她阿爹是一名獵戶,昨日打獵返程的路上不慎發生了意外,摔傷了腿,無法将打到的獵物完整地拖回家,只能暫且将其藏匿在厚雪之下,交代她和弟弟今日一早過來取回。

進了大山,走了将近兩個時辰,總算是尋到了阿爹所做的記號,只是具體的位置……

“阿姐,你确定是這兒嗎?可別帶錯了路。”

蔣南絮的思緒被打斷,下意識扭頭看向說話的少年,他站在窪地之中,清秀的臉上透出疲倦,開口的話也溢滿了埋怨:“幾只死兔子死狐貍有什麽好稀罕的,至于跑這麽遠來取嗎?”

“早知道就該聽阿娘的話,讓你一個人來,這活一點意思都沒有,又累又冷……”

少年名叫蔣泊宇,是蔣南絮唯一的親弟弟,十三歲的年紀,身心都尚未成熟,一副不知人間疾苦的清純樣,仿佛那關乎一家人半個月口糧的獵物,于他而言并不重要。

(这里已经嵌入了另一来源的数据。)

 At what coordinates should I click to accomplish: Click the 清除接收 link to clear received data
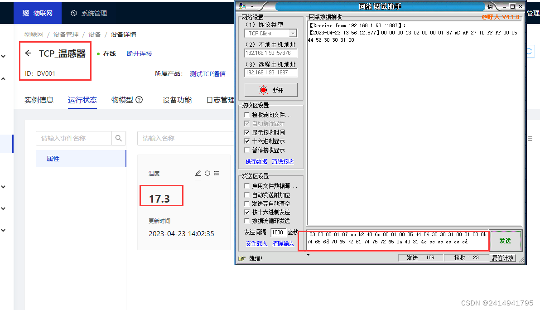[283, 161]
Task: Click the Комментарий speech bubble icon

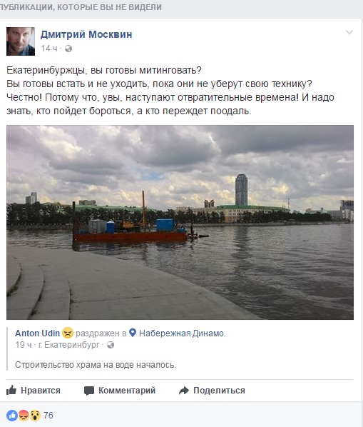Action: pos(89,391)
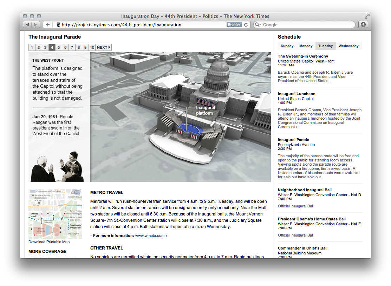The height and width of the screenshot is (286, 391).
Task: Select slide 10 in the pager
Action: click(x=92, y=47)

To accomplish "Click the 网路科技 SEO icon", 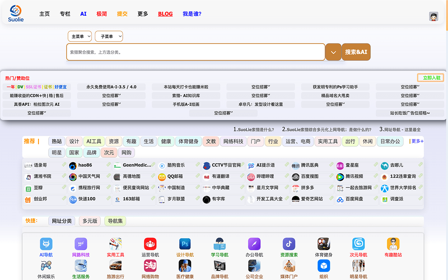I will coord(81,244).
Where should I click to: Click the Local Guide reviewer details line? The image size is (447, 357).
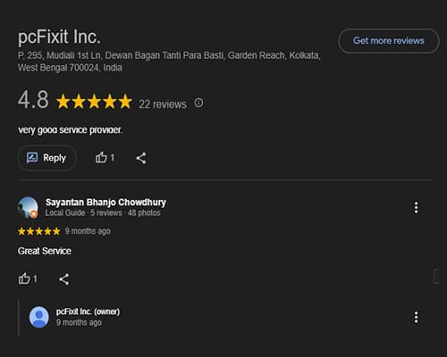(103, 212)
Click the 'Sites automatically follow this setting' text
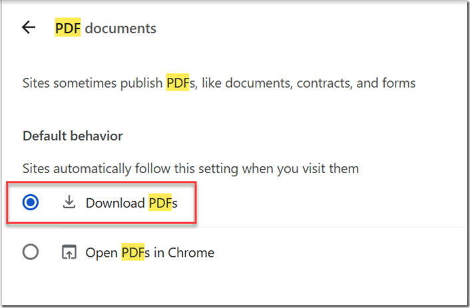Screen dimensions: 470x308 pyautogui.click(x=190, y=169)
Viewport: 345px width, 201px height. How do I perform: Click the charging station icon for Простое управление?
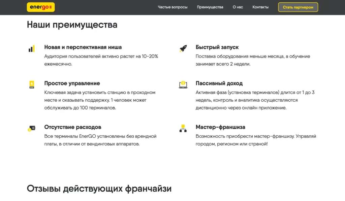[31, 85]
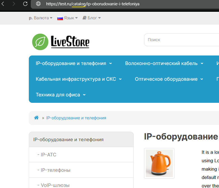The height and width of the screenshot is (188, 219).
Task: Open Волоконно-оптический кабель nav menu
Action: click(x=164, y=63)
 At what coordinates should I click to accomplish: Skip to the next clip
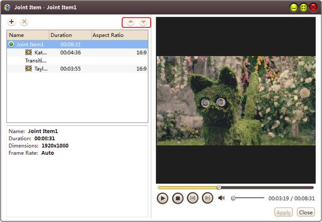click(x=207, y=198)
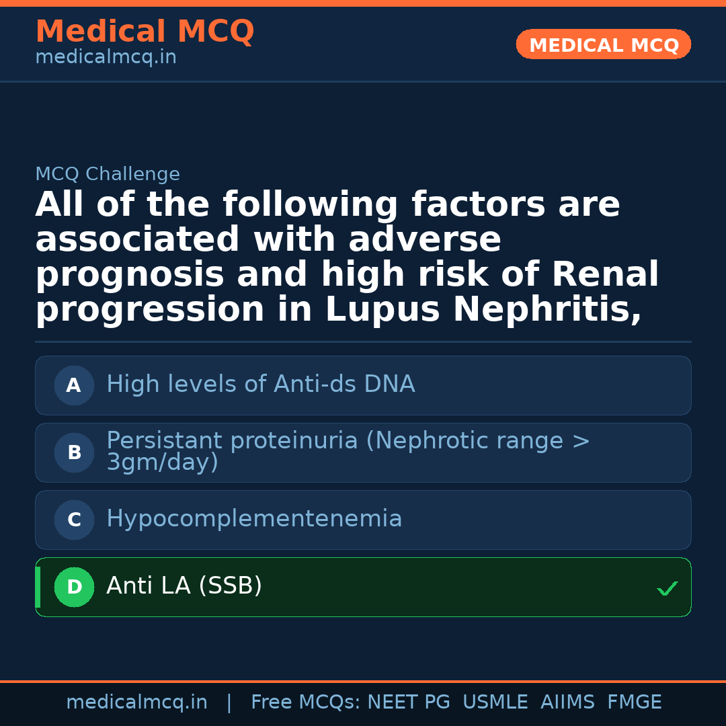The image size is (726, 726).
Task: Click the green D circle icon
Action: click(74, 588)
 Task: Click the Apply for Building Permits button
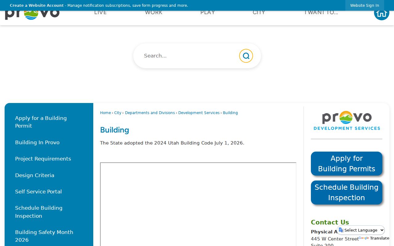click(347, 164)
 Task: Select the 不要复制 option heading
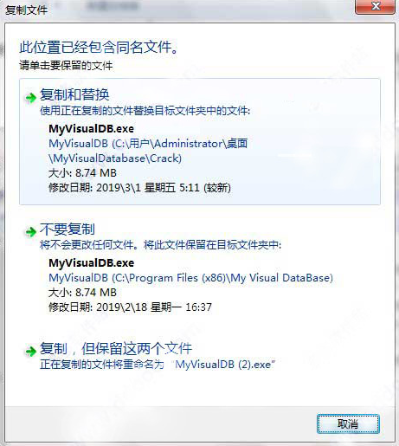tap(68, 229)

也是,從小就沒吃過苦的“公子爺”,哪裏懂得挨餓的滋味。

這次外出取回獵物本來她一人就足矣,可偏偏她這個蠢貨弟弟要上趕着湊熱鬧,自打從家中出發之後,他這張嘴就沒怎麽停過,廢話連篇,浪費時間浪費精力,就是個不中用的拖累。

真麻煩。

蔣南絮站在原地,看着他朝自己走來,揚起紅唇,輕聲哄道:“就快到了,你暫且忍一忍,馬上就能回去了。”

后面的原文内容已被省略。